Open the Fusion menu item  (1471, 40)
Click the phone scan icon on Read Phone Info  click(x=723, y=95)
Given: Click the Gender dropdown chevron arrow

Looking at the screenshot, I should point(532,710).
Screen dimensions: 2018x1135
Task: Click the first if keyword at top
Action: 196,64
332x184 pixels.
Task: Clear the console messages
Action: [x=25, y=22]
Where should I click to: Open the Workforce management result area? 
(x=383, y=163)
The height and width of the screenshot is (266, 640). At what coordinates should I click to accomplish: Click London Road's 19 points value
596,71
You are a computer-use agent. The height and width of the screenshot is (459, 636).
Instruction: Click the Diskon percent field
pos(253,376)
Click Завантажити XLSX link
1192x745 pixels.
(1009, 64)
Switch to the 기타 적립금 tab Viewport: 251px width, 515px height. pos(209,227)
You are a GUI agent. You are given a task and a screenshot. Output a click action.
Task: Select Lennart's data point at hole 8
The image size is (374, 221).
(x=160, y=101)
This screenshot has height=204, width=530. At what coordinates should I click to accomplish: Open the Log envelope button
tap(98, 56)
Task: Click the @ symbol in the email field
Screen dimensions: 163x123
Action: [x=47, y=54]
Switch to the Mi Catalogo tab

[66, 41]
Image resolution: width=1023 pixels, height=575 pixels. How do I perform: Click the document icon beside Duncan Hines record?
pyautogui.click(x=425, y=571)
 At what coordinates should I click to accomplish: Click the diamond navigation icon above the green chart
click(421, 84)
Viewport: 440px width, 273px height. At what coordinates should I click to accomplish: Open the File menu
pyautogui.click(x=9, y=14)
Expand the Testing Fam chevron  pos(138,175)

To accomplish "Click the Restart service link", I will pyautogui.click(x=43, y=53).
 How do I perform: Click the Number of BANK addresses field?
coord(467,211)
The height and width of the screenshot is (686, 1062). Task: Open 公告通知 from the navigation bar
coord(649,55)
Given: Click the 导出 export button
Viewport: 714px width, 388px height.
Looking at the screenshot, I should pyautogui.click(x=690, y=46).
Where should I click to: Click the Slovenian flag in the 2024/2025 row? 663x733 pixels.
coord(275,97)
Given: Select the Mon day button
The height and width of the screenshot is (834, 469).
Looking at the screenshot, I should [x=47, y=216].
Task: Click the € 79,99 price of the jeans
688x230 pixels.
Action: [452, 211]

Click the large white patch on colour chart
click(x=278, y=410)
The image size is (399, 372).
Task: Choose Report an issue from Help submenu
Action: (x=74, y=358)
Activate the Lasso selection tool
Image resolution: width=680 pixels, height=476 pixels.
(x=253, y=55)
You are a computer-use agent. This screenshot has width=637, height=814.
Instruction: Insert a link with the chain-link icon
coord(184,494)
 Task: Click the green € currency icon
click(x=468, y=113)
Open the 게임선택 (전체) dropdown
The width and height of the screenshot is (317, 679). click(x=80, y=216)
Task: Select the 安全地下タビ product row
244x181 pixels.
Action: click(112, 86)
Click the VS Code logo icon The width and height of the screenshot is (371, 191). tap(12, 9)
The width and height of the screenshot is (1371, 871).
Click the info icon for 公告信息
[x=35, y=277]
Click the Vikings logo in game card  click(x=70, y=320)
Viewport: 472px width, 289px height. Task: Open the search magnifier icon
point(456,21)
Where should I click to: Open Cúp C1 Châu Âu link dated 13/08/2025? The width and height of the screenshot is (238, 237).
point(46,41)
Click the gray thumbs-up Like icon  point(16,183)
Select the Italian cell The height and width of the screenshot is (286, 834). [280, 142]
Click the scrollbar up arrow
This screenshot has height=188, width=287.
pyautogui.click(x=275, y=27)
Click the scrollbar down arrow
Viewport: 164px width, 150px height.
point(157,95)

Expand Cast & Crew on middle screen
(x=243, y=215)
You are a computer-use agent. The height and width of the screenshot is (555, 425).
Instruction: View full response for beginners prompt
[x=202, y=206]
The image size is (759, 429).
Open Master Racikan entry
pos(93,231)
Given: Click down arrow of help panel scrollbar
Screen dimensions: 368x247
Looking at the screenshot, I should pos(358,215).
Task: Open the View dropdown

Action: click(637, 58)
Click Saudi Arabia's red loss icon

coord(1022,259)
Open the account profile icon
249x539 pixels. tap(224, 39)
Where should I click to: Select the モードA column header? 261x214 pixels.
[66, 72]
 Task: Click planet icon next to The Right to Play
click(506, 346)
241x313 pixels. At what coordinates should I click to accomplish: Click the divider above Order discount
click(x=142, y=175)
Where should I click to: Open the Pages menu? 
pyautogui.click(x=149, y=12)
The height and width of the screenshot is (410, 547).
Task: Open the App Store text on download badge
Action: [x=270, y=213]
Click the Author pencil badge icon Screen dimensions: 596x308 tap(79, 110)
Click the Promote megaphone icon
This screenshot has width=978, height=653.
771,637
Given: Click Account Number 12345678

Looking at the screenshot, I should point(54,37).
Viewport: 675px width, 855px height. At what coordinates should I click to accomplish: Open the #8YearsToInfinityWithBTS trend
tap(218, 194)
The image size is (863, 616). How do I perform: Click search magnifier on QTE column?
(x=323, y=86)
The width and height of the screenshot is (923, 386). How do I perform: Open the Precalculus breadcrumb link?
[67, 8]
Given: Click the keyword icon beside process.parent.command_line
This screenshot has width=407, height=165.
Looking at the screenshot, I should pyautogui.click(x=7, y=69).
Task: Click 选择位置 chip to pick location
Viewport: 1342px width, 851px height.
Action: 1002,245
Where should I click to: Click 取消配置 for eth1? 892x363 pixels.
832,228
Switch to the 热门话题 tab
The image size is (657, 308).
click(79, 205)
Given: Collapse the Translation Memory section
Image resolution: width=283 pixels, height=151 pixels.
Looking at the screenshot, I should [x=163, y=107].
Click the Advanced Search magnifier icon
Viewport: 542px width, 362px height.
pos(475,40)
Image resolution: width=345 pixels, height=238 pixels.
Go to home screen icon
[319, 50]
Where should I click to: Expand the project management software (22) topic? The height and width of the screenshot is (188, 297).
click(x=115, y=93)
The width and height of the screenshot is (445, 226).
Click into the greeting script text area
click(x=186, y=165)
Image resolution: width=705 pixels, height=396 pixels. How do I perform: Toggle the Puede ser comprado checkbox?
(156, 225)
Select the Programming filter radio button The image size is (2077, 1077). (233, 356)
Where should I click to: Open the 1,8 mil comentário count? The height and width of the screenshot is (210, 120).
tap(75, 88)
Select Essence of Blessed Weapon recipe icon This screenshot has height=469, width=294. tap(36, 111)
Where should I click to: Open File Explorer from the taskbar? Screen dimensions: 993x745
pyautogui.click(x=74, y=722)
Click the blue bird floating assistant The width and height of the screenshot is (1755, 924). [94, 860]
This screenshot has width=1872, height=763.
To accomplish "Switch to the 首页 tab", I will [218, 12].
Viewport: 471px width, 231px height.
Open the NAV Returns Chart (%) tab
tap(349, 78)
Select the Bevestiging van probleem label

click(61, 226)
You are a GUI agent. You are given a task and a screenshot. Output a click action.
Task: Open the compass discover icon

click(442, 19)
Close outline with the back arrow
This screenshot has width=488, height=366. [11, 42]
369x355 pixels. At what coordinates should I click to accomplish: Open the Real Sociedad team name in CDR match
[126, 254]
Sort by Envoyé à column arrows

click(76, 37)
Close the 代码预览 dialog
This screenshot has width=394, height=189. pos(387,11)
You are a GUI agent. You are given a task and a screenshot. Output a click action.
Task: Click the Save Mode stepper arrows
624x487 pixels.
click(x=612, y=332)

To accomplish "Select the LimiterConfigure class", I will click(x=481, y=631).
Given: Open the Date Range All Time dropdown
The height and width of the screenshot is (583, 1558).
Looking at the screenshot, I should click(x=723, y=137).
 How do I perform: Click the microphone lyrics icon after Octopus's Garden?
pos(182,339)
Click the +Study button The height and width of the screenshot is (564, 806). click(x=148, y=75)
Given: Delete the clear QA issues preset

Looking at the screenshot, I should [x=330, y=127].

-*-

__Assignment__: Of all the entries above, output exactly the lines between the one holding "Go to home screen icon" and the one holding "Task: Click the Save Mode stepper arrows", inclusive.

__Result__:
Go to home screen icon
[319, 50]
Where should I click to: Expand the project management software (22) topic? The height and width of the screenshot is (188, 297).
click(x=115, y=93)
The width and height of the screenshot is (445, 226).
Click into the greeting script text area
click(x=186, y=165)
Image resolution: width=705 pixels, height=396 pixels. How do I perform: Toggle the Puede ser comprado checkbox?
(156, 225)
Select the Programming filter radio button The image size is (2077, 1077). (233, 356)
Where should I click to: Open the 1,8 mil comentário count? The height and width of the screenshot is (210, 120).
tap(75, 88)
Select Essence of Blessed Weapon recipe icon This screenshot has height=469, width=294. tap(36, 111)
Where should I click to: Open File Explorer from the taskbar? Screen dimensions: 993x745
pyautogui.click(x=74, y=722)
Click the blue bird floating assistant The width and height of the screenshot is (1755, 924). [94, 860]
This screenshot has width=1872, height=763.
To accomplish "Switch to the 首页 tab", I will [218, 12].
Viewport: 471px width, 231px height.
Open the NAV Returns Chart (%) tab
tap(349, 78)
Select the Bevestiging van probleem label

click(61, 226)
You are a GUI agent. You are given a task and a screenshot. Output a click action.
Task: Open the compass discover icon

click(442, 19)
Close outline with the back arrow
This screenshot has width=488, height=366. [11, 42]
369x355 pixels. At what coordinates should I click to accomplish: Open the Real Sociedad team name in CDR match
[126, 254]
Sort by Envoyé à column arrows

click(76, 37)
Close the 代码预览 dialog
This screenshot has width=394, height=189. pos(387,11)
You are a GUI agent. You are given a task and a screenshot. Output a click action.
Task: Click the Save Mode stepper arrows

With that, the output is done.